Garnier was back last night—uncommonly sane—with a very bad coat but clean—had been working very hard and drinking I should say not at all—
God bless you dear—thank you a thousand times for all that you told me in your last two letters—they were very sad but very precious to me—your affectionate / Jane C.
From the Dunbar expeditn I seem to have gone agn to Scotsbrig for a few final days;15 thence homewards, round by Edinr, by Kirkcaldy, and at length by Linlathen,—for the sake of a Dundee Steamer, in whh I still remember to have come hence.
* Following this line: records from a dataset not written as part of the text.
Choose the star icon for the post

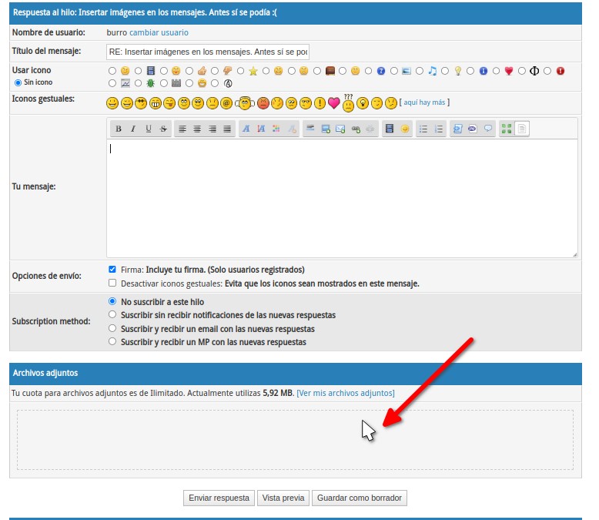(x=241, y=71)
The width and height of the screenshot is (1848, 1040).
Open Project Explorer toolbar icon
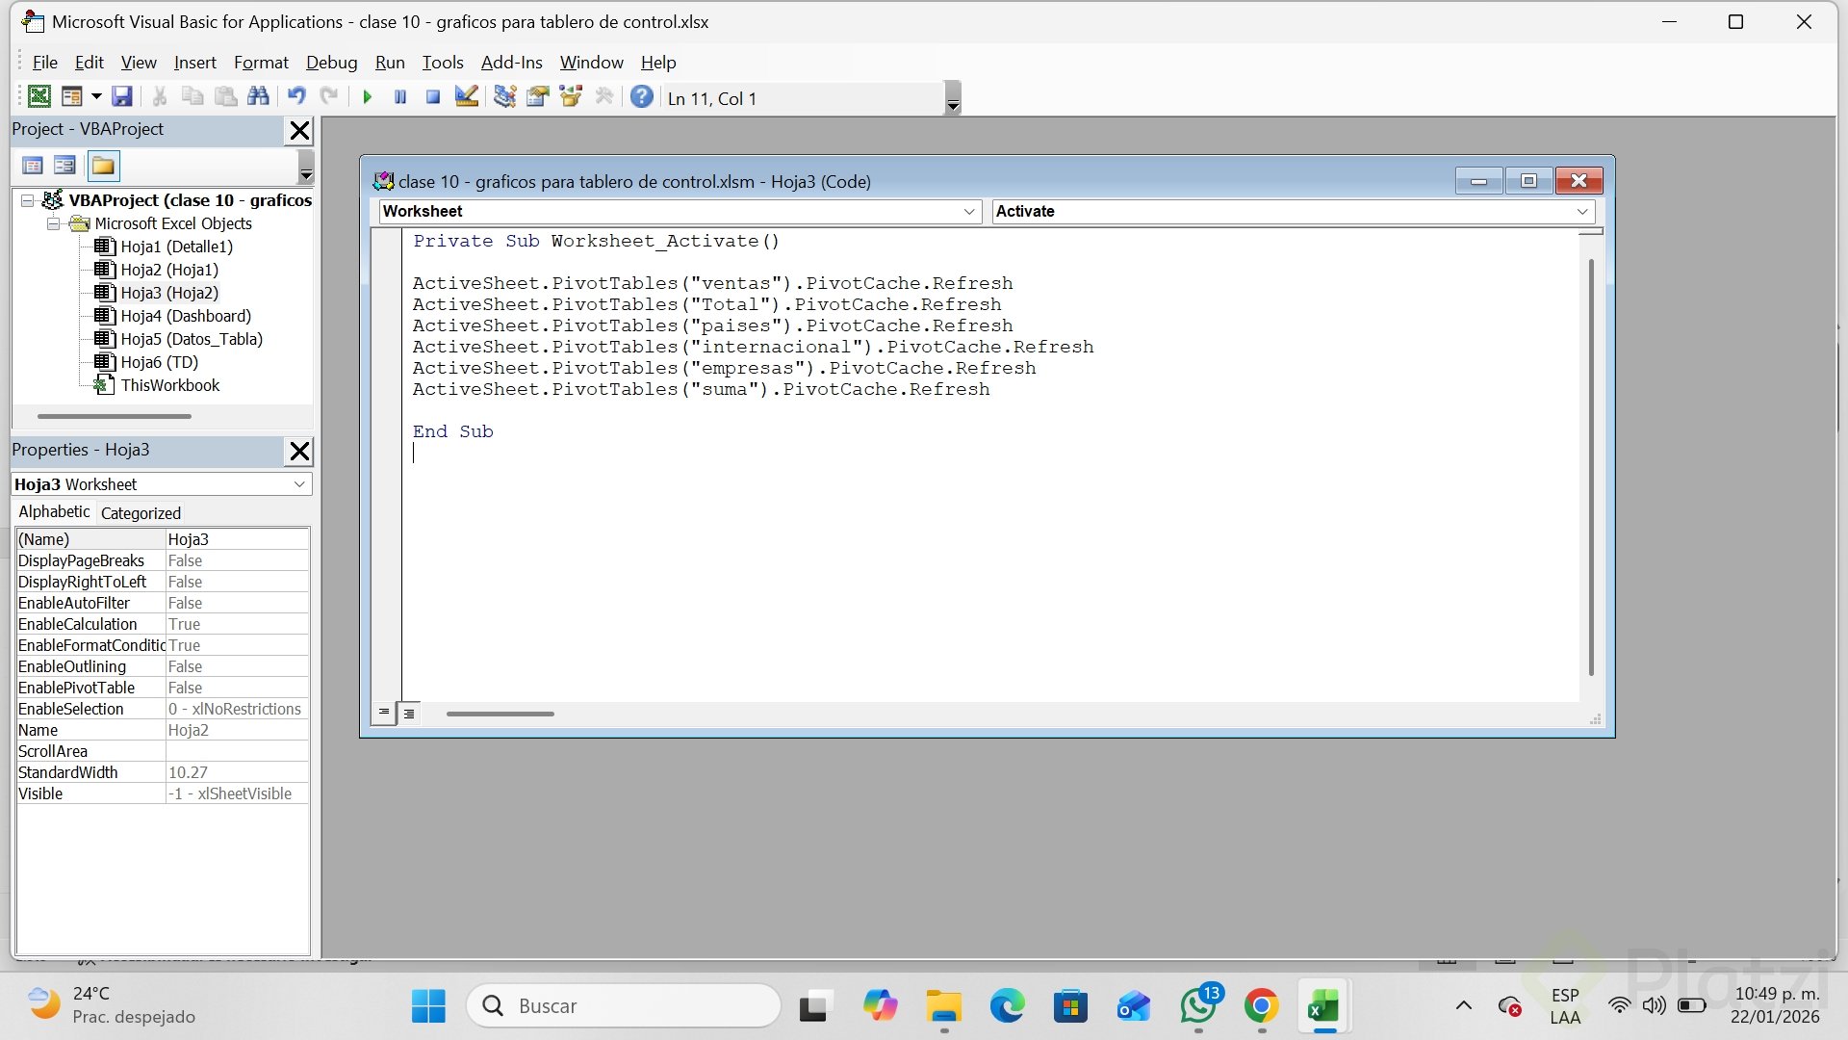click(x=504, y=97)
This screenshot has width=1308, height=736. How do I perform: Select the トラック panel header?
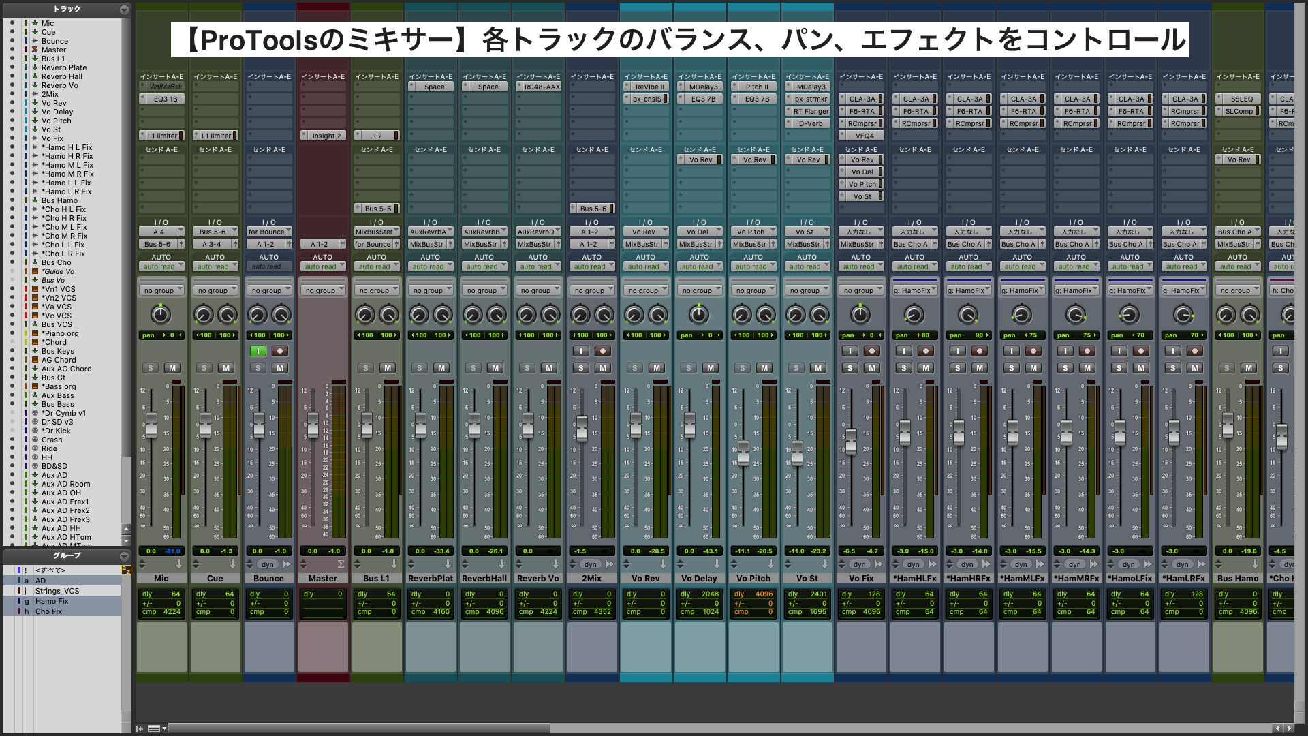65,8
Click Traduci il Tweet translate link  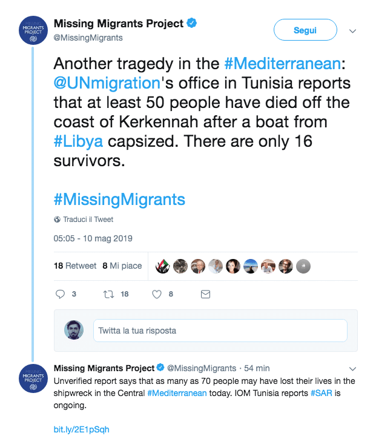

Vivid enough still that day of my embarkatn at Dundee; betw Dunbar and that, almost nothing of distinct. “The good Stirlings” were Susan Hunter of St Andrews and her Husband a worthy Engineer, now residt at Dundee,—pleast house on the sea-shore, where I must have called, but found them out. The good Susan (I remember hearing aftds) had, from her windows, with a prospect-glass, singled me out on the chaotic deck of the Steamer abt to leave; and kept me steadily in view for abt an hour, in spite of the crowd & confusions, till we actually steamed away whh seemed curious! An hour or two before, in driving thither from Linlathen, I distinctly recognised, on the Pathway, John Jeffrey (“Frank” or Ld Jeffrey's brr)—quiet amiable man, with his face (whh was towards me, but intent on the constitutional walk only) grown strangely red since I had seen him.16 The Guest of these Stirlings, I cd well guess, and indeed not far from their house. He died soon after; my last sight of him this.